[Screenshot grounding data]
== Segment start ==

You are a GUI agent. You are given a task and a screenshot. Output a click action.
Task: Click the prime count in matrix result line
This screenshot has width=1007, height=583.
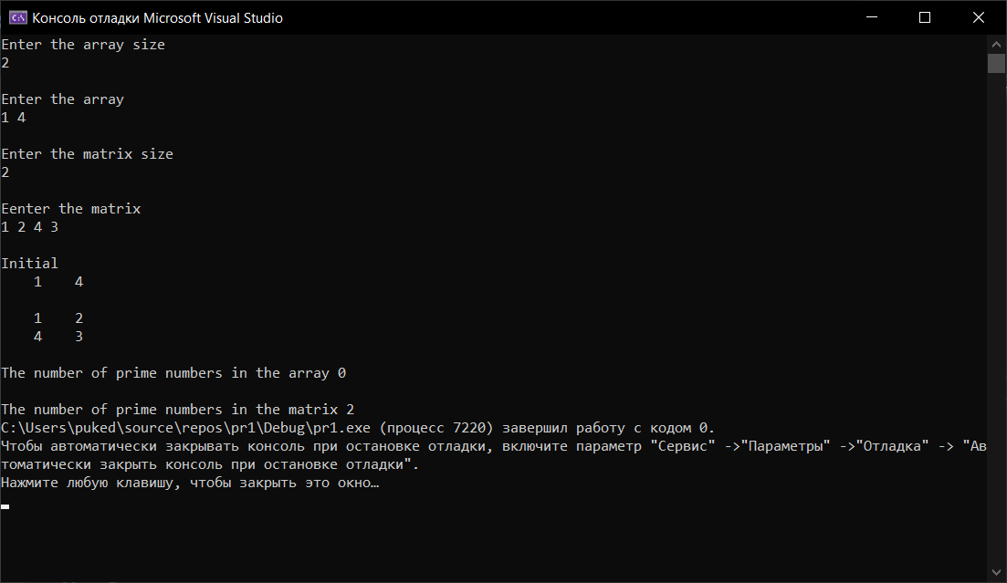point(177,410)
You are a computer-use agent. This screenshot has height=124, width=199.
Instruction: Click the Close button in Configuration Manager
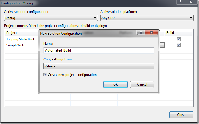click(x=181, y=115)
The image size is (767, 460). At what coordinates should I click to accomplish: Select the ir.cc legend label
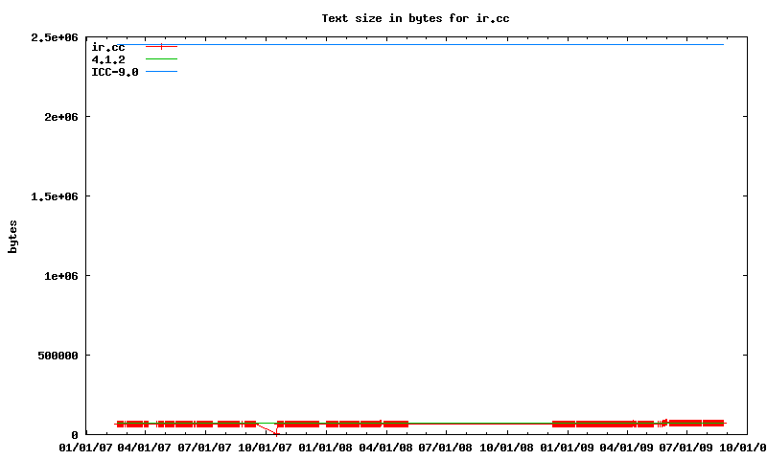click(107, 47)
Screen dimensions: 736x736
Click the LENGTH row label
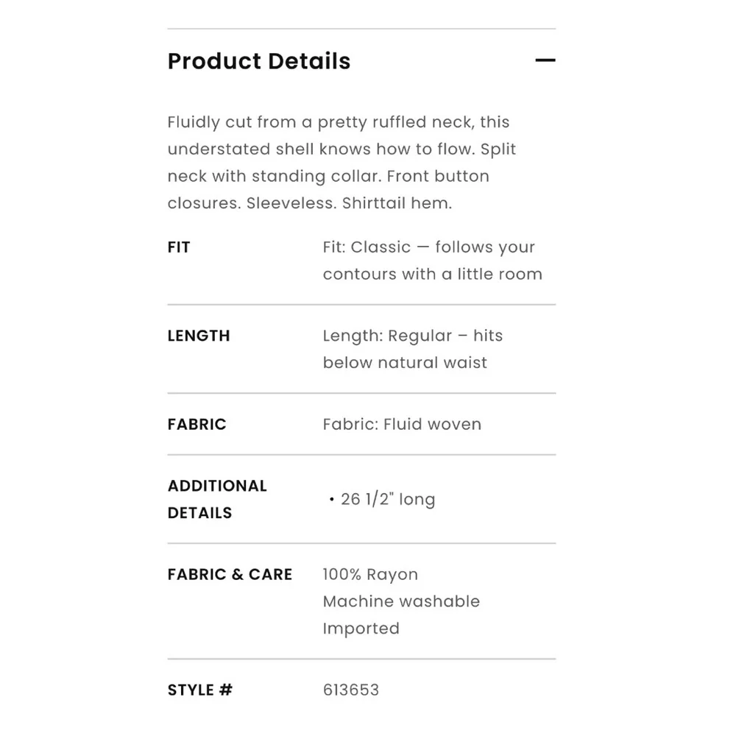coord(199,336)
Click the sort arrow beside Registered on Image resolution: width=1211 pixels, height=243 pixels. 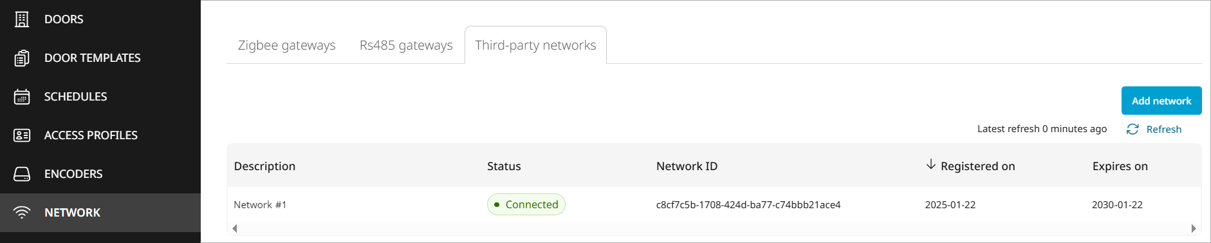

== Segment end ==

Exercise prompt: Note each line above that contains "agent" and copy it out.

Written response:
You are a GUI agent. You are given a task and a screenshot. Output a click action.
You are a computer-use agent. This screenshot has height=124, width=199.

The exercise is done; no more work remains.